Operation’s Sophia’s sea patrols were suspended last March, after Italy’s then government (which backs the GNA’s administration in Tripoli), threatened to veto the entire operation. The mission was subsequently reduced to satellite monitoring and air patrols.

Regarding Operation EU Active Surveillance mission, it will patrol about 60 miles (100km) off the coast of Libya, an area of the Mediterranean that is the main route for weapons smuggling into Libya.

“If we want to secure the arms embargo, we have to concentrate our attention on the eastern part of the Mediterranean where the arms are coming from,” Josep Borrell, the EU’s foreign policy chief said, “The arms embargo is violated systematically and is going to feed the fighters with an incredible amount of arms. This makes the ceasefire difficult and the [recent] truce very weak.”

Libya has been embroiled in a civil war since 2011 when its de facto leader and dictator Moammar Gadhafi was ousted and subsequently killed by a NATO-led offensive.

Since then, the oil-rich north African country has sunk into chaos and turmoil.
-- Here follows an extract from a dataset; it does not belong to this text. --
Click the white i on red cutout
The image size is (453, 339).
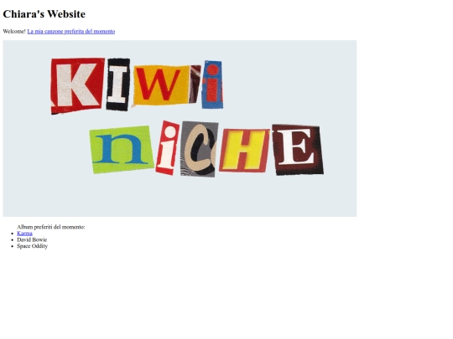point(167,147)
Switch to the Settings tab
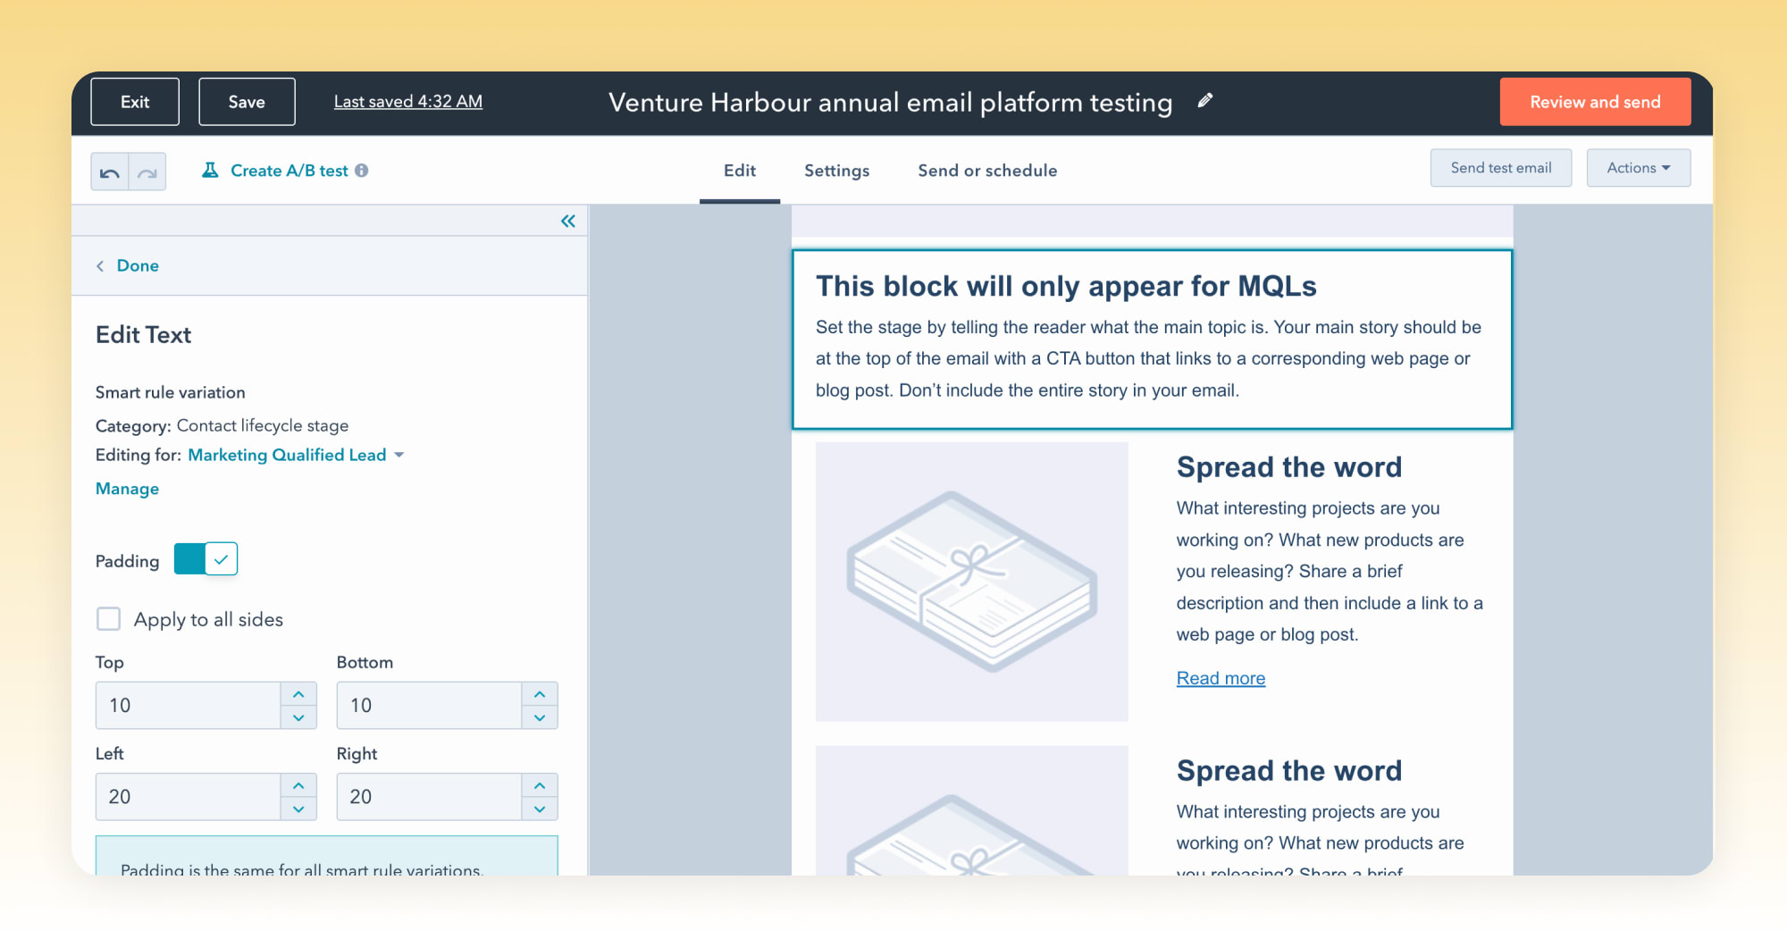 click(836, 171)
The warring factions are currently divided between the Government of National Accord (GNA), a U.N.-supported government, based in the capital, Tripoli, headed by Prime Minister Fayez Sarraj and supported by an array of militias, Turkey, Italy and Qatar against the Libyan National Army (LNA) led by Khalifa Haftar and supported by United Arab Emirates and Egypt, as well as France and Russian mercenaries.

Since April last year, Hafter’s Libyan Arab Armed Forces have been waging an offensive to capture Tripoli with little success, but with high civilian and military casualties.

Although in early January this year, world powers agreed at a conference in Berlin to respect the arms embargo against Libya, this has failed to yield any tangible results because weapons have continued to flow into the country unabated.

“There is a basic consensus that we now want a military operation and not a humanitarian mission,” said Austria’s foreign minister, Alexander Schallenberg after several EU countries wanted to abandon Operation Sophia.